You like what you hear from Cronin, who started in Ireland’s two Tests against New Zealand and Australia in the summer tour. Like his play, in conversation he doesn’t step back and like the way he moves in broken play, his thinking is nimble too.

There’s surety but little arrogance in the 24-year-old, who comes into a newly-configured frontrow with John Hayes and Tom Court. But with four caps he’s still at a stage where he must prove a point, illustrate to Kidney that he is not one of the players the coach should push to the back of his mind and only allow out under duress.

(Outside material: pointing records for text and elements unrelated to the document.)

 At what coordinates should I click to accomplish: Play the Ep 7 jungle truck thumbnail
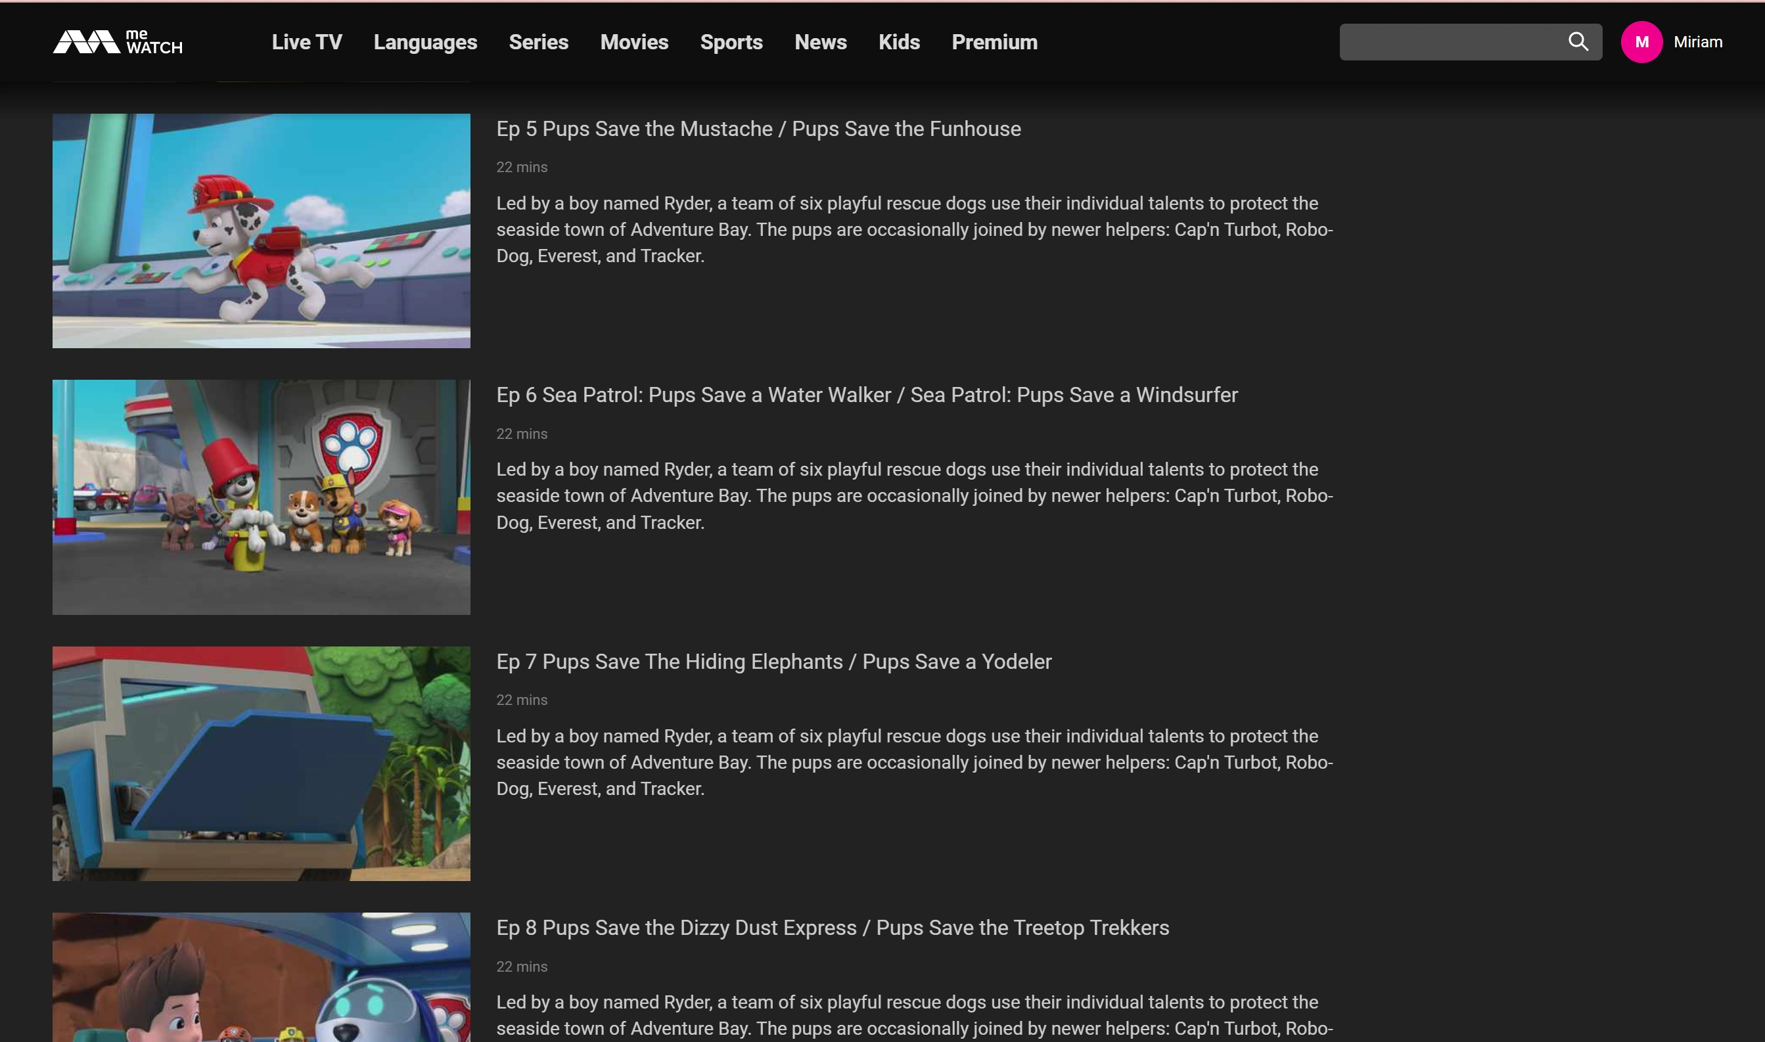click(x=261, y=763)
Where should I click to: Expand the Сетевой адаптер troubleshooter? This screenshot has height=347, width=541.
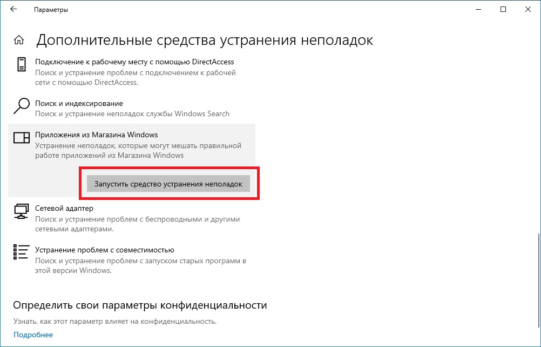click(64, 208)
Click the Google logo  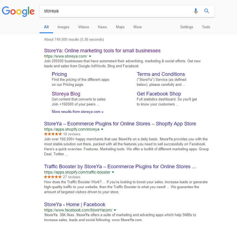coord(18,11)
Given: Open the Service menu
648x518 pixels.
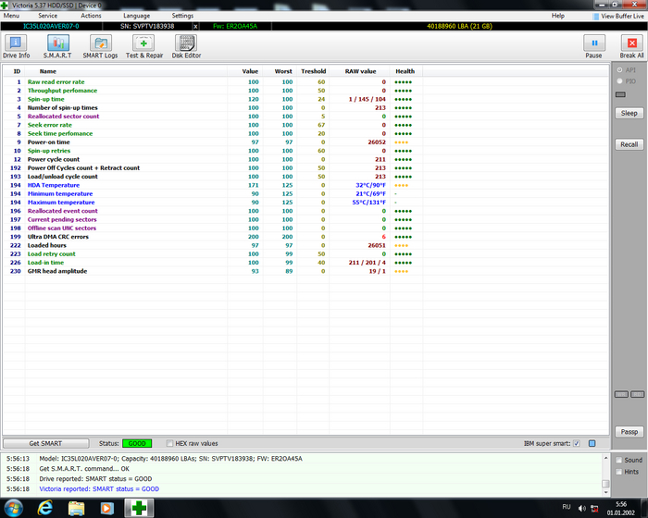Looking at the screenshot, I should [47, 16].
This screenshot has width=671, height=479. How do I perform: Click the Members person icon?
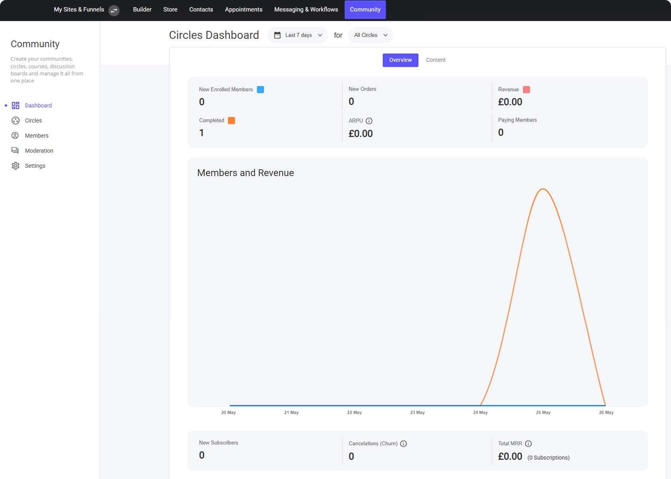click(15, 136)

“Obviously that tour was massive for me in trying to get a bit of experience,” he says. “I’m just looking at the weekend as another opportunity to get to put on the jersey. I thought I did okay in the summer Tests, just okay. I think I’ve a lot more to offer and I’ve a lot more to try to improve. I’m just glad to be getting the chance and hopefully I can go out and do the stuff.”

One of Cronin’s principal acts, apart from his head to head with the Samoan hooker, is to hit the Ireland jumpers in what may transpire to be an overblown problem in the lineouts. Devin Toner, earning his first cap, will be his main target. But Limerick’s former Ardscoil Rís student from Castletroy has been hitting Toner all along the under-age international routes to senior level. There is no terror there.

“It was kind of funny, you’re walking by and everyone is turning their heads back to get a glance at him,” he says of the 6ft 10ins Toner’s first impact on Ireland squad members. “I’ve gotten over the wow factor of how tall he is now but he’s a big lad, alright.”

It’s an interesting lineout, a first cap running it and the main target; a fifth cap throwing it.

“I know it might be Dev’s first cap but Dev has been playing Heineken Cup rugby,” adds Cronin. “He was an essential part of the team which beat Saracens over in London and he’s been going very well. Fair enough, it’s his first cap but the coaches have a lot of confidence and the players have a lot of confidence and I’m sure he’s going to step up big time.”

He admired Keith Wood. He understands the modern hooker to be a bit of a mongrel, a flanker, a runner and a scrummager. Playing for Connacht, well that’s just a bonus.